REQUIRED WORK »
Among the entries below, extract exactly the lines that run from the one with "Click Lucas's description" through the one with "Image resolution: width=1316", both ends included.
══ DATASET CONTENT
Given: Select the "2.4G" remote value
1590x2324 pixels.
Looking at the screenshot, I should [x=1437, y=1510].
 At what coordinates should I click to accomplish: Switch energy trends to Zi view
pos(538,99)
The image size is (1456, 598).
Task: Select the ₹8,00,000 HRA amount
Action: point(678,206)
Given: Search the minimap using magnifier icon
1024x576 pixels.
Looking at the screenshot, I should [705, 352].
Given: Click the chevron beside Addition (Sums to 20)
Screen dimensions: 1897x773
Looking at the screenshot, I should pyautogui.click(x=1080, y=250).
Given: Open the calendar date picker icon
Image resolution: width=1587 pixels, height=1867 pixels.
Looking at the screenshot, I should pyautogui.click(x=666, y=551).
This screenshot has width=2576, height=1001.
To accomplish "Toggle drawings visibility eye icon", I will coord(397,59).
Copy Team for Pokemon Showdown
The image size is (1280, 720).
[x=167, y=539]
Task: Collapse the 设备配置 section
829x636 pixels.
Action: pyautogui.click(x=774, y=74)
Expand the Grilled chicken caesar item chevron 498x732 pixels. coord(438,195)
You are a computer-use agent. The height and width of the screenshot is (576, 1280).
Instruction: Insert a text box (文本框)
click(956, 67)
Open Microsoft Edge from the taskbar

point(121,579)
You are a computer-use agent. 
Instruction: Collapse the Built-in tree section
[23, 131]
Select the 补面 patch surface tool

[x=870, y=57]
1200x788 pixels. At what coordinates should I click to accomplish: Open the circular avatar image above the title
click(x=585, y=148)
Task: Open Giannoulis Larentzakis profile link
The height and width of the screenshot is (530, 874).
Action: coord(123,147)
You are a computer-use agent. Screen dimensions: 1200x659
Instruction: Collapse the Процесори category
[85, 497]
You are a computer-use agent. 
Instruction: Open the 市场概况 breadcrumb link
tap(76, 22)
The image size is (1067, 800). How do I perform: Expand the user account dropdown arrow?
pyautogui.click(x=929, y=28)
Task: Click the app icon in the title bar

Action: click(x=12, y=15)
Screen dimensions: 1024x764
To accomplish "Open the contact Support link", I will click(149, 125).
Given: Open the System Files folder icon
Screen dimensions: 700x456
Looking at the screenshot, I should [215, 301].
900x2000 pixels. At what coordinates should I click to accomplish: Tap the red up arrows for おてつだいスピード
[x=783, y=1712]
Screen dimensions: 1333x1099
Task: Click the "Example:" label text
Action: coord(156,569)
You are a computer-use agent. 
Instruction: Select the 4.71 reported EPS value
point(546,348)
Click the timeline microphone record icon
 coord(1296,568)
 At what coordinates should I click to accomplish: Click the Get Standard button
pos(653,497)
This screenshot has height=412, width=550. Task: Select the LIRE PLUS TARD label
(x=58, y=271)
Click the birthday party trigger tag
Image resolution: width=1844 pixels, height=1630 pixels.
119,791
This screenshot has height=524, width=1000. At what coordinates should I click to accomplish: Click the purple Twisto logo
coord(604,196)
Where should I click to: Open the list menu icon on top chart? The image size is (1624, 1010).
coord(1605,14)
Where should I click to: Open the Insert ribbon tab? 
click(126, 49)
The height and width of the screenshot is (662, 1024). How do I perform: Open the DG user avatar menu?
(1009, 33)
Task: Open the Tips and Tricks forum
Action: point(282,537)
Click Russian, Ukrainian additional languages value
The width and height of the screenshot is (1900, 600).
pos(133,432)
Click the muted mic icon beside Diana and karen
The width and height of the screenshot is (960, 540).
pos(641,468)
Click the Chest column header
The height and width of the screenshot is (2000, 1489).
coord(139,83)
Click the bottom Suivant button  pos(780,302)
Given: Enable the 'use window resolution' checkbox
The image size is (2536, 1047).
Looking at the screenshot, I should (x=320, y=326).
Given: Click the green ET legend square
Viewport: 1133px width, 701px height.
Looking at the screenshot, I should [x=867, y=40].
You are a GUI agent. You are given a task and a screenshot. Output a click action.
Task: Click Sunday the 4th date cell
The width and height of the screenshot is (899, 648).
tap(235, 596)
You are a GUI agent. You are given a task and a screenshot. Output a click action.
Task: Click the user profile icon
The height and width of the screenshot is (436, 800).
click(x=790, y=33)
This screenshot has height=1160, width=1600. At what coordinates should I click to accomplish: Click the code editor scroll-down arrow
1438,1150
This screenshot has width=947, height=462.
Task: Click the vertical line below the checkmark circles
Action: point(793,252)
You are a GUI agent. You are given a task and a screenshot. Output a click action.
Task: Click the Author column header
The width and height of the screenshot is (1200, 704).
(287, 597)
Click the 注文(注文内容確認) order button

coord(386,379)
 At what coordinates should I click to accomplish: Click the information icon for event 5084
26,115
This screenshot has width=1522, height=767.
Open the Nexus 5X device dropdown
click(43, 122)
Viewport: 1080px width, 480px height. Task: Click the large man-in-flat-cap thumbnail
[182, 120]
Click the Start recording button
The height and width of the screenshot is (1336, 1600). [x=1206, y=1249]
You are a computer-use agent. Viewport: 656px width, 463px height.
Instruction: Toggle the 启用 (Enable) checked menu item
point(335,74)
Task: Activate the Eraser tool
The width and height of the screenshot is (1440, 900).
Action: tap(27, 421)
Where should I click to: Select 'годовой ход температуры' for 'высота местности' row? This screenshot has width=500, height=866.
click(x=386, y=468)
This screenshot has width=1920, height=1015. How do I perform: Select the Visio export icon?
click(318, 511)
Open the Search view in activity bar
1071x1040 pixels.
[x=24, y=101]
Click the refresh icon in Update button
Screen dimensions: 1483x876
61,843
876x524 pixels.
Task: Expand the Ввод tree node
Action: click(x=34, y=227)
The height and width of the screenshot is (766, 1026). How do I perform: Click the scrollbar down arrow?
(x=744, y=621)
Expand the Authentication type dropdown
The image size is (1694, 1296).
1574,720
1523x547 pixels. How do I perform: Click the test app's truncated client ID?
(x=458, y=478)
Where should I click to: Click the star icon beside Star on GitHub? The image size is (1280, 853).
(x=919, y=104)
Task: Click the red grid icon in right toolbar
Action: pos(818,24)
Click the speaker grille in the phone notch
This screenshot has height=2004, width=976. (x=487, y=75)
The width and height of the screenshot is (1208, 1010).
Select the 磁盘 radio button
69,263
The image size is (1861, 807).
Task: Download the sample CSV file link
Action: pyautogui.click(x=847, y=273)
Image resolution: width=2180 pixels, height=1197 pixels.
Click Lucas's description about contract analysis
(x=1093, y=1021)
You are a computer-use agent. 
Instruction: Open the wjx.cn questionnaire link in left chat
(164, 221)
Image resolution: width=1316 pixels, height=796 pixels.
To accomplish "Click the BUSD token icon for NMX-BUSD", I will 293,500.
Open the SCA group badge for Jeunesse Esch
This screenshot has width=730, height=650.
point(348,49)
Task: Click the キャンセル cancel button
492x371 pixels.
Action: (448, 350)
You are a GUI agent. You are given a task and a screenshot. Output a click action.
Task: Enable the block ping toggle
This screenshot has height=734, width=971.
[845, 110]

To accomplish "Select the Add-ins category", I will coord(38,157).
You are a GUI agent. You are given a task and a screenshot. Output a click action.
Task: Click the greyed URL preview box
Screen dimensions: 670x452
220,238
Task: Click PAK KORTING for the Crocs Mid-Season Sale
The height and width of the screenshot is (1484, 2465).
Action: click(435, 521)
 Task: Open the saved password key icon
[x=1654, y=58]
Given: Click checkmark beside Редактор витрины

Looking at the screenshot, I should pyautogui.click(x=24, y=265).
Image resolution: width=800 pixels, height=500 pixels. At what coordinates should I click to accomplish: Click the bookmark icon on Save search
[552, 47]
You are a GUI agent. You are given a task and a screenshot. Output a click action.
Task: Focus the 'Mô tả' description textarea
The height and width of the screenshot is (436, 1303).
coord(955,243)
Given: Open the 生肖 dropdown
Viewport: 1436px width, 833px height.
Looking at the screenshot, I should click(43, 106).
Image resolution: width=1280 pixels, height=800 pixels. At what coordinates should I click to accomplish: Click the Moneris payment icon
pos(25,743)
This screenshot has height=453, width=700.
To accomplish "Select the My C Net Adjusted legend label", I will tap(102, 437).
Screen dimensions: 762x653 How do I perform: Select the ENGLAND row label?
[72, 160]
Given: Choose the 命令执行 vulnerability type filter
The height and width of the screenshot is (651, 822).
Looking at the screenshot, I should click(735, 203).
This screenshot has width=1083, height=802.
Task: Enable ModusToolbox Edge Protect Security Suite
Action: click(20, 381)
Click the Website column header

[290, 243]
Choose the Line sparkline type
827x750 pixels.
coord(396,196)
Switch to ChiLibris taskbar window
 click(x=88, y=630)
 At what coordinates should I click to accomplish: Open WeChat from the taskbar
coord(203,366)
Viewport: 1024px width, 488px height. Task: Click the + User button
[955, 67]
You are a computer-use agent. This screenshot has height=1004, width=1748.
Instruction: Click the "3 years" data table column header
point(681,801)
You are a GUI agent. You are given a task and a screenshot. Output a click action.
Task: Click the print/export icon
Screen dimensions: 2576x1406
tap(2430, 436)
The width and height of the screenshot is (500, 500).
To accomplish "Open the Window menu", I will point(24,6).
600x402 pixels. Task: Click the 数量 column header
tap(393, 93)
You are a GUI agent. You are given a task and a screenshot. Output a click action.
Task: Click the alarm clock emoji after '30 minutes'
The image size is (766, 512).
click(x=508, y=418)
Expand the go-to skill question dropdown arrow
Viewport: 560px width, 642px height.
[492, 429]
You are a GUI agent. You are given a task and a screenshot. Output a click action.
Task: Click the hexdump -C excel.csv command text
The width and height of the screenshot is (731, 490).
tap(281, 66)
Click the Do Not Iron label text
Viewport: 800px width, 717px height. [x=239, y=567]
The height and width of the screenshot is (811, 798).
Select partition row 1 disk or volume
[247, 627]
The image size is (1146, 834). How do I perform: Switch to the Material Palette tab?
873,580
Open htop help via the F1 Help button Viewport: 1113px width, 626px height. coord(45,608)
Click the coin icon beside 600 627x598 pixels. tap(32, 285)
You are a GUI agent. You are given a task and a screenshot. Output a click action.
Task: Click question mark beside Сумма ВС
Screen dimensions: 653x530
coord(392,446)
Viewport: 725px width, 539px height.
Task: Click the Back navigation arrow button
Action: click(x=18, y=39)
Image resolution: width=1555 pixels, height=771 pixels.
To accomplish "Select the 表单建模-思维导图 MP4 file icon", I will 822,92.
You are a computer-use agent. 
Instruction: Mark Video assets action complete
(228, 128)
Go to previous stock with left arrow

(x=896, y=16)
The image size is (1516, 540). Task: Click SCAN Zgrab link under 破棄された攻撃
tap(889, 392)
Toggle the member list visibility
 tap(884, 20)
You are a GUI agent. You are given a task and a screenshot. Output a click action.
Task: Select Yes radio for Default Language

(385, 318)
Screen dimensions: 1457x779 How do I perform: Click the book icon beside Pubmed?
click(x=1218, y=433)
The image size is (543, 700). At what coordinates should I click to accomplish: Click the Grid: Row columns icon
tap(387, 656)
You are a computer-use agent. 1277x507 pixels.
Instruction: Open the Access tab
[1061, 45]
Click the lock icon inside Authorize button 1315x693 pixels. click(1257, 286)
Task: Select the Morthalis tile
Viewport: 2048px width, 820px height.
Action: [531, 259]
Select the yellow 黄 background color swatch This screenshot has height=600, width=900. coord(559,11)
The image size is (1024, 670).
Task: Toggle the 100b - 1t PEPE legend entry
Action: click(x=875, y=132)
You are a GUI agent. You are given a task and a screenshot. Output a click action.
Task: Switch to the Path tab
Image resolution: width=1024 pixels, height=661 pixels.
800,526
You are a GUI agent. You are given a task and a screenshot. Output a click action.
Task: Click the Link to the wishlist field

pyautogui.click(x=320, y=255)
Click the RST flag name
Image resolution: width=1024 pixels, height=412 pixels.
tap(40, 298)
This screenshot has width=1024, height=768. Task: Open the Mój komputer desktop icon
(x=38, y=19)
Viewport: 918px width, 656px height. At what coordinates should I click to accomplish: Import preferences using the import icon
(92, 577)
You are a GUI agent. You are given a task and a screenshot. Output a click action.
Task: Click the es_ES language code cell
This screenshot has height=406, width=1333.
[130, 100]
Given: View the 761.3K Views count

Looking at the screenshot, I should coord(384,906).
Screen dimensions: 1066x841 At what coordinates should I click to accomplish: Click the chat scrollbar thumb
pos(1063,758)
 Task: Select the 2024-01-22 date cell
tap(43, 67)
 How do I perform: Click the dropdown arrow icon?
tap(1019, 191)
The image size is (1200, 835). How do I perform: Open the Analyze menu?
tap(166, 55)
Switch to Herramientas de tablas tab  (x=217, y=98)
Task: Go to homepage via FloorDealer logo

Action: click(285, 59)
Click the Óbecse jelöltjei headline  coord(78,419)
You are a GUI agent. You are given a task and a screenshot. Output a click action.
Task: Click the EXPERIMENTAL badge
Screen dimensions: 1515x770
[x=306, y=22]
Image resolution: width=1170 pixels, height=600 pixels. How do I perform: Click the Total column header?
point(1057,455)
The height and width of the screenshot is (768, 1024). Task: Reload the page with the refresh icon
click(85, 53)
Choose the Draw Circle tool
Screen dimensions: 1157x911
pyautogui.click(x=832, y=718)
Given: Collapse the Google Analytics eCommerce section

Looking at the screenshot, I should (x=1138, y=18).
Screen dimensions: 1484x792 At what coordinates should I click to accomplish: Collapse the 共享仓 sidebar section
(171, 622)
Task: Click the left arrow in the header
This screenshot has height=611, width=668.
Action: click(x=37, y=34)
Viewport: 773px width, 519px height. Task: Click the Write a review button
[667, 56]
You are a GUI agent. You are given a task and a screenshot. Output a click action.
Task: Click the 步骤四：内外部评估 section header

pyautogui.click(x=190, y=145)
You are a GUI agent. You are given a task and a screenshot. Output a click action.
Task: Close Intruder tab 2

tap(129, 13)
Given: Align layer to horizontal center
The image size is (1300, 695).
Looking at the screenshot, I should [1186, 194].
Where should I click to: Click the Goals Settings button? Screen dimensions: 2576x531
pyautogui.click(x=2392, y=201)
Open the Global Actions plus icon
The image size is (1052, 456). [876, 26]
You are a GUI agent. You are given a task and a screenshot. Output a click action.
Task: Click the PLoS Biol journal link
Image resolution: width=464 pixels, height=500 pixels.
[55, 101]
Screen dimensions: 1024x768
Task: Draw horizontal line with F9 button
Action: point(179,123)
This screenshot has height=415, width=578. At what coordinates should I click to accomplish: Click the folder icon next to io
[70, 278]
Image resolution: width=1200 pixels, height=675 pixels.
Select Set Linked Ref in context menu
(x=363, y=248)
════
TASK SOLUTION »
Click Lucas's description about contract analysis
(x=1093, y=1021)
You are a computer-use agent. 
Instruction: Open the wjx.cn questionnaire link in left chat
(164, 221)
Image resolution: width=1316 pixels, height=796 pixels.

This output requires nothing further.